A new whole genome amplification method for studying clonal evolution patterns in malignant colorectal polyps

Abstract

To identify the genetic drivers of colorectal tumorigenesis, we applied array comparative genomic hybridization (aCGH) to 13 formalin-fixed paraffin-embedded (FFPE) samples of early, localized human colon adenocarcinomas arising in high-grade adenomas (so-called "malignant polyps"). These lesions are small and hence the amount of DNA is limited. Additionally, the quality of DNA is compromised due to the fragmentation as a consequence of formalin fixation. To overcome these problems, we optimized a newly developed isothermal whole genome amplification system (NuGEN Ovation® WGA FFPE System). Starting with 100 ng of FFPE DNA, the amplification system produced 4.01 ± 0.29 μg (mean ± standard deviation) of DNA. The excellent quality of amplified DNA was further indicated by a high signal-to-noise ratio and a low derivative log(2) ratio spread. Both, the amount of amplified DNA and aCGH performance were independent of the age of the FFPE blocks and the associated degradation of the extracted DNA. We observed losses of chromosome arms 5q and 18q in the adenoma components of the malignant polyp samples, while the embedded early carcinomas revealed losses of 8p, 17p, and 18, and gains of 7, 13, and 20. Aberrations detected in the adenoma components were invariably maintained in the embedded carcinomas. This approach demonstrates that using isothermally whole genome amplified FFPE DNA is technically suitable for aCGH. In addition to demonstrating the clonal origin of the adenoma and carcinoma part within a malignant polyp, the gain of chromosome arm 20q was an indicator for progression from adenoma to carcinoma.

Figure 1

Example of an early, moderately differentiated adenocarcinoma arising in a tubular adenoma and invading below the muscularis mucosae (“malignant polyp”). Enclosed and marked with (1): invasive adenocarcinoma part, enclosed and marked with (2): adenoma part. HE, 20× magnification.

Figure 2

Size distribution of starting material and amplified products. A) Depending on the age of the FFPE block, isolated DNA showed a different degree of degradation, which increased with age (highest in samples >10 years old).

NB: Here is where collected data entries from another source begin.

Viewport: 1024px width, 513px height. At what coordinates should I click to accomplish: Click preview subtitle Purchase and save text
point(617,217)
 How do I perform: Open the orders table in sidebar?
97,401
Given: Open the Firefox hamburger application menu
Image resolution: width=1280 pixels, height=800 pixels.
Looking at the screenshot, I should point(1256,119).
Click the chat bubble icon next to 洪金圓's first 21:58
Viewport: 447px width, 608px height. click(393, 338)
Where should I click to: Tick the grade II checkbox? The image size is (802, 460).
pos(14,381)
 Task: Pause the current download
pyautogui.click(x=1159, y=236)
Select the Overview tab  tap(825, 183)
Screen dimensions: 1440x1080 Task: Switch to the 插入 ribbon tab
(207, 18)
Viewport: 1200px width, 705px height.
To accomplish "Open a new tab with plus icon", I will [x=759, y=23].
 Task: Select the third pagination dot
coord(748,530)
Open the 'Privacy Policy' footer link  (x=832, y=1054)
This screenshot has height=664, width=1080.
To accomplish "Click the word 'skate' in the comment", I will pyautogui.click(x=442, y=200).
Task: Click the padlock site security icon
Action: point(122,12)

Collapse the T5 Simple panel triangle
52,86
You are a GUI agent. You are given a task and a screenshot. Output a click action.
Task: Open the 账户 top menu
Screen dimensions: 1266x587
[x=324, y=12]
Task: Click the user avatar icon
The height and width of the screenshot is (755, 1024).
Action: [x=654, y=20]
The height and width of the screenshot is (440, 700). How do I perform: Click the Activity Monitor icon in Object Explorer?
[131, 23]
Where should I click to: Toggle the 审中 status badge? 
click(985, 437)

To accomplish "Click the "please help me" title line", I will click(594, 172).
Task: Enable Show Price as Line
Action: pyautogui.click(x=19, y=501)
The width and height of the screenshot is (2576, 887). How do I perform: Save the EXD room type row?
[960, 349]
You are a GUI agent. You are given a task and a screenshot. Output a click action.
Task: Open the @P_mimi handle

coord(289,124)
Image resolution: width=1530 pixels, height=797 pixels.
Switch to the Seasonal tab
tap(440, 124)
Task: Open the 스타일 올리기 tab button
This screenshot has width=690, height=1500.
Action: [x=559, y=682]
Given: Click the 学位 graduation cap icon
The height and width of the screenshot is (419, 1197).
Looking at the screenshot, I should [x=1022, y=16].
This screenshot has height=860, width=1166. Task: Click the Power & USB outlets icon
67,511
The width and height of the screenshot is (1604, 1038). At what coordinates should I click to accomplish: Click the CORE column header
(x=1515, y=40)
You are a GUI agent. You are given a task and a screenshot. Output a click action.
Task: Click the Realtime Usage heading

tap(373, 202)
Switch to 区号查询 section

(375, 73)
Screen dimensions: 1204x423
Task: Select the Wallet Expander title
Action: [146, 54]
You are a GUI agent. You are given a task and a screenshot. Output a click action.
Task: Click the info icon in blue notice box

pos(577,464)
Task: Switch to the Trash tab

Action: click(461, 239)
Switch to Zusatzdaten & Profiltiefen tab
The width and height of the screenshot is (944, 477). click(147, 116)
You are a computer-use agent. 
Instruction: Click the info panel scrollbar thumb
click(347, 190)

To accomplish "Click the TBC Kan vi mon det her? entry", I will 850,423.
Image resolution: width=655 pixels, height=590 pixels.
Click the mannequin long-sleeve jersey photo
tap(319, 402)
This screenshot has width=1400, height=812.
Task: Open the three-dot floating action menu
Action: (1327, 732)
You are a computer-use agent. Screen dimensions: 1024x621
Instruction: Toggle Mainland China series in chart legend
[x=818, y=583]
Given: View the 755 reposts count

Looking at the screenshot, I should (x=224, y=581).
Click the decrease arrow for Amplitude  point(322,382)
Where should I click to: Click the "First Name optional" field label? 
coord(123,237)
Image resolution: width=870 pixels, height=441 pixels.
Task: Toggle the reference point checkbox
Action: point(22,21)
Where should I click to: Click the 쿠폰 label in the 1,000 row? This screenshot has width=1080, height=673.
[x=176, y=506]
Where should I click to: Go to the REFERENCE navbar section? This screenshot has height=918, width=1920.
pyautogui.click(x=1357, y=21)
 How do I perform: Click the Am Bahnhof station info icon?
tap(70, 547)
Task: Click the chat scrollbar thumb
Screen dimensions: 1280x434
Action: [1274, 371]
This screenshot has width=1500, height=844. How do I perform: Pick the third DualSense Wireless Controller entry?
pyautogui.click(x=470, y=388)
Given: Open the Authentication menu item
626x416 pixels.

B) Regardless of the initial degree of degradation, the Agilent DNA 1000 BioAnalyzer profiles of amplified DNA looked similar.

Figure 3

Parameters of whole genome amplification (WGA) and array comparative genomic hybridization (aCGH) as a function of the age of the FFPE blocks (0-5 years: n=8, 5-10 years: n=12, >10 years: n=6). A) Amount of amplified DNA using an input of 100 ng. B) Signal-To-Noise Ratio from aCGH. C) Derivative Log₂ Ratio Spread (DLRSpread) from aCGH. Horizontal lines and error bars show mean ± standard deviation.

Figure 4

Ideograms of chromosomal gains and losses for amplified and unamplified identical FFPE DNA. A) Genome view showing the same aberrations for both amplified (orange) and unamplified (blue) DNA. B,C) Chromosome views of chromosome 17 demonstrate that even small chromosomal aberrations within complex aberration patterns were amplified correctly (B: amplified; C: unamplified).

Figure 5

Frequency plot of copy number gains (green) and losses (red) identified by aCGH in adenoma and carcinoma components of malignant polyps.

Figure 6

Genome views of the adenoma (blue) and carcinoma (red) component of the same malignant polyp. The adenoma component shows losses of 8p, 17p and 18 and gains of 8q and 20. In addition to the aberrations present in the adenoma component, the carcinoma component shows a loss of 16q13-24.3 and gains of 13, 16p and 16q12.1-13.